Fbi avverte: probabile cyber attacco dalla Cina per rubare dati cure e vaccini – L’Fbi e il dipartimento della Homeland security hanno emesso un “public service announcement”, ossia un annuncio nell’interesse pubblico, ammonendo che la Cina lancerà probabilmente un cyber-attacco per rubare dati legati alle cure e ai vaccini contro il coronavirus a istituzioni di ricerca e società farmaceutiche Usa, definendolo una “significativa minaccia”. La nota non fornisce alcuna evidenza del coinvolgimento di Pechino nella possibile operazione.

Spagna, 184 morti nelle ultime 24 ore – Salgono per il secondo giorno consecutivo, sia pur lievemente, i morti provocati dal coronavirus in Spagna: nelle ultime 24 ore sono decedute 184 persone rispetto alle 176 delle 24 ore precedenti (+4,5%). Lo ha reso noto il governo. Allo stesso tempo sono stati registrati 439 nuovi casi. Nel complesso nel Paese sono morte 27.104 persone dall’inizio della pandemia a fronte di 228.691 casi. Le persone guarite sono 140.823.

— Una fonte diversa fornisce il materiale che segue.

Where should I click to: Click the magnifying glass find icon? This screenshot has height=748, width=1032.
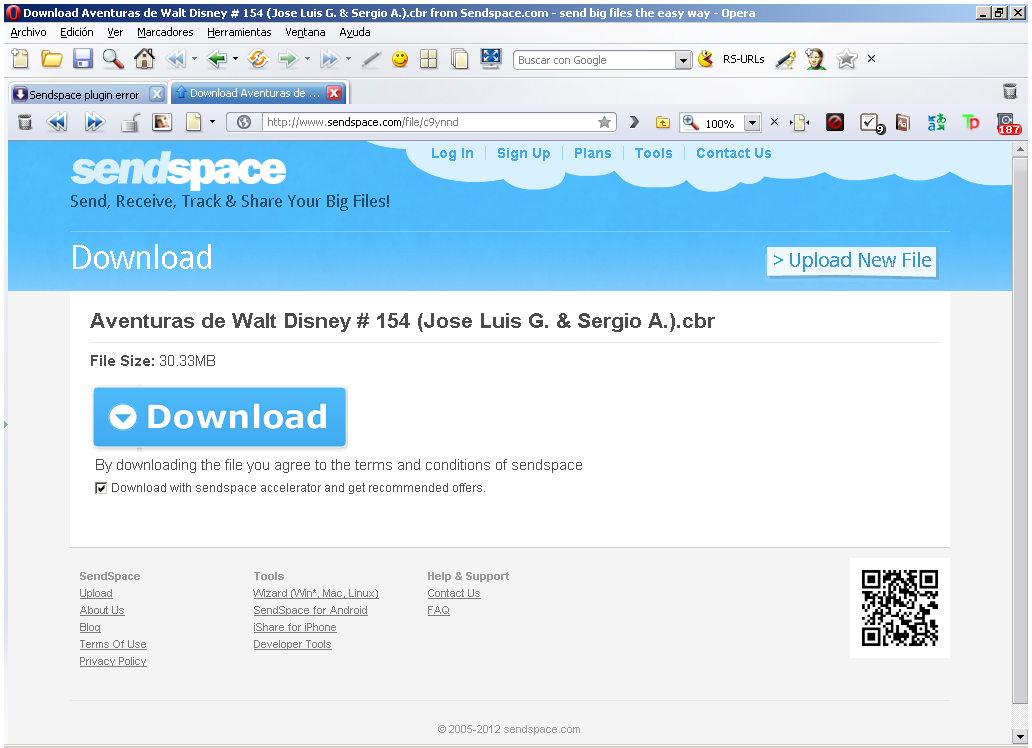tap(113, 59)
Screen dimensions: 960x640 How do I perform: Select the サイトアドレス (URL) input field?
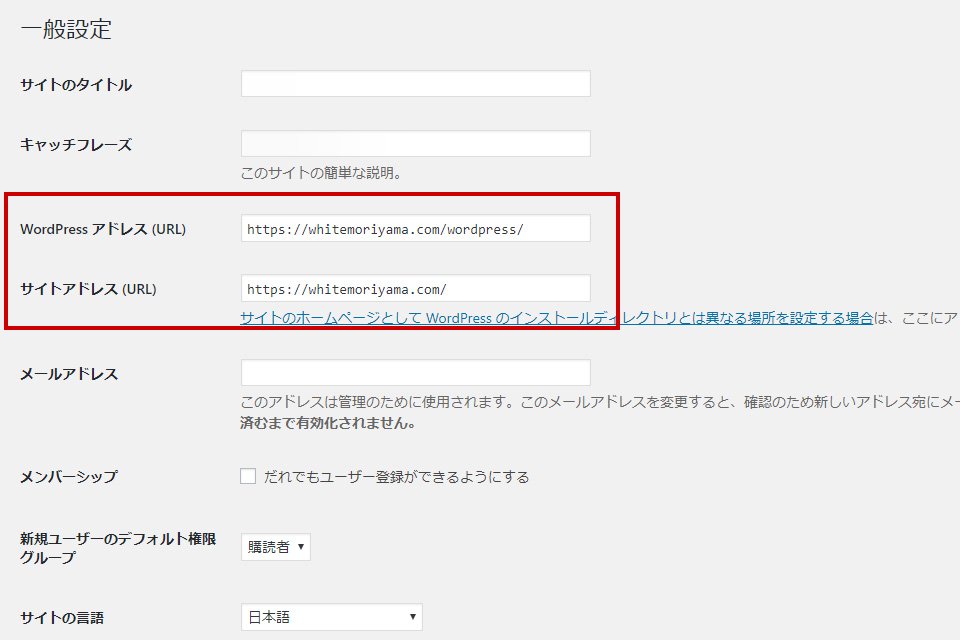click(x=415, y=289)
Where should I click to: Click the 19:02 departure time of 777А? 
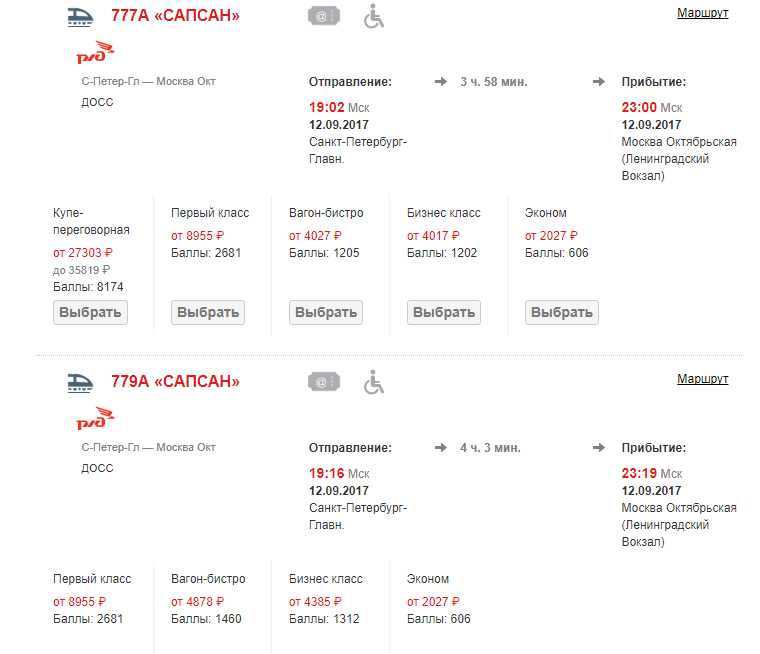tap(327, 107)
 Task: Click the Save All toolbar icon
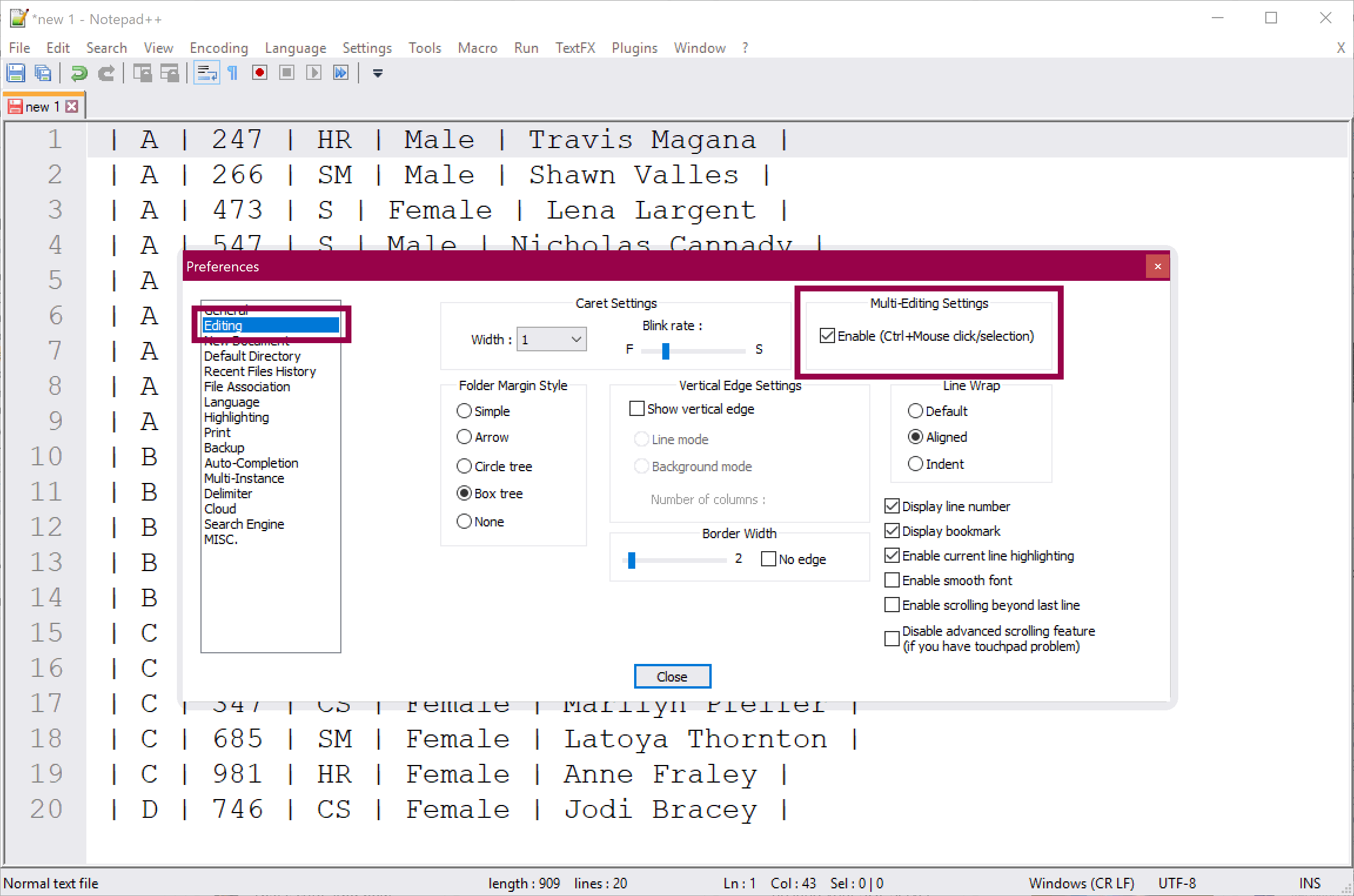point(43,73)
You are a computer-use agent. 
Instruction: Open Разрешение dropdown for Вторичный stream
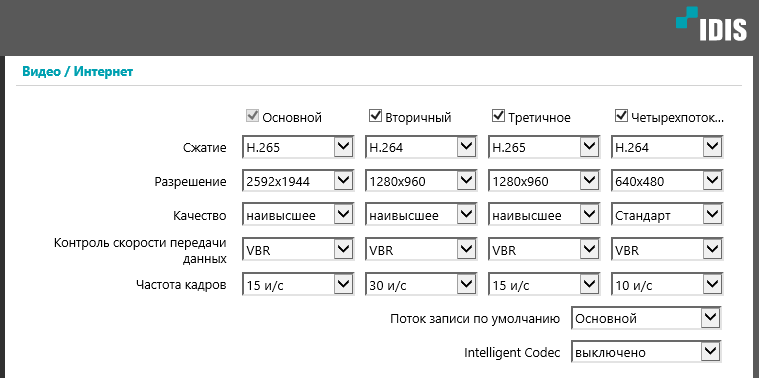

Corea Sud, 120 casi nei luoghi della movida a Seul – I contagi da coronavirus registrati nel focolaio di Itaewon, il quartiere della movida di Seul, sono saliti a 120, a causa delle infezioni secondarie che stanno emergendo non solo nella capitale, ma anche in altre città, come Busan, e l’isola di Jeju, diffondendo il timore di una nuova ondata nel Paese. Il ministero della Sanità ha riferito di 20.000 test fatti finora per circoscrivere l’infezione. Il ‘super diffusore’ è un uomo di 29 anni che ha frequentato a Itaewon, nel weekend del primo maggio, cinque locali.

Ue: “Riaprire le frontiere tra Paesi simili sul virus” – “Le restrizioni ai viaggi ed i controlli alle frontiere Ue dovrebbero essere gradualmente revocati se gli sviluppi epidemiologici proseguono con l’attuale trend positivo e quando ci sara’ un livello sufficientemente basso. Se questo non è subito possibile, le restrizioni ai viaggi ed i controlli alle frontiere dovrebbero essere revocati per le regioni, le aree e gli Stati membri con un’evoluzione positiva ed una situazione epidemiologica abbastanza simile”. Così Bruxelles sulla ripresa della libertà di movimento.

Spadafora: “Riapertura dei centri sportivi entro il 25 maggio” – “Riapriremo le strutture sportive al massimo entro il 25 maggio, se possibile anche prima. Metteremo risorse a disposizione per attuare il protocollo di sicurezza per le realtà che avessero problemi ad attuarlo attraverso la società Sport e Salute”. Così il ministro dello Sport, Vincenzo Spadafora, nell’informativa al Senato.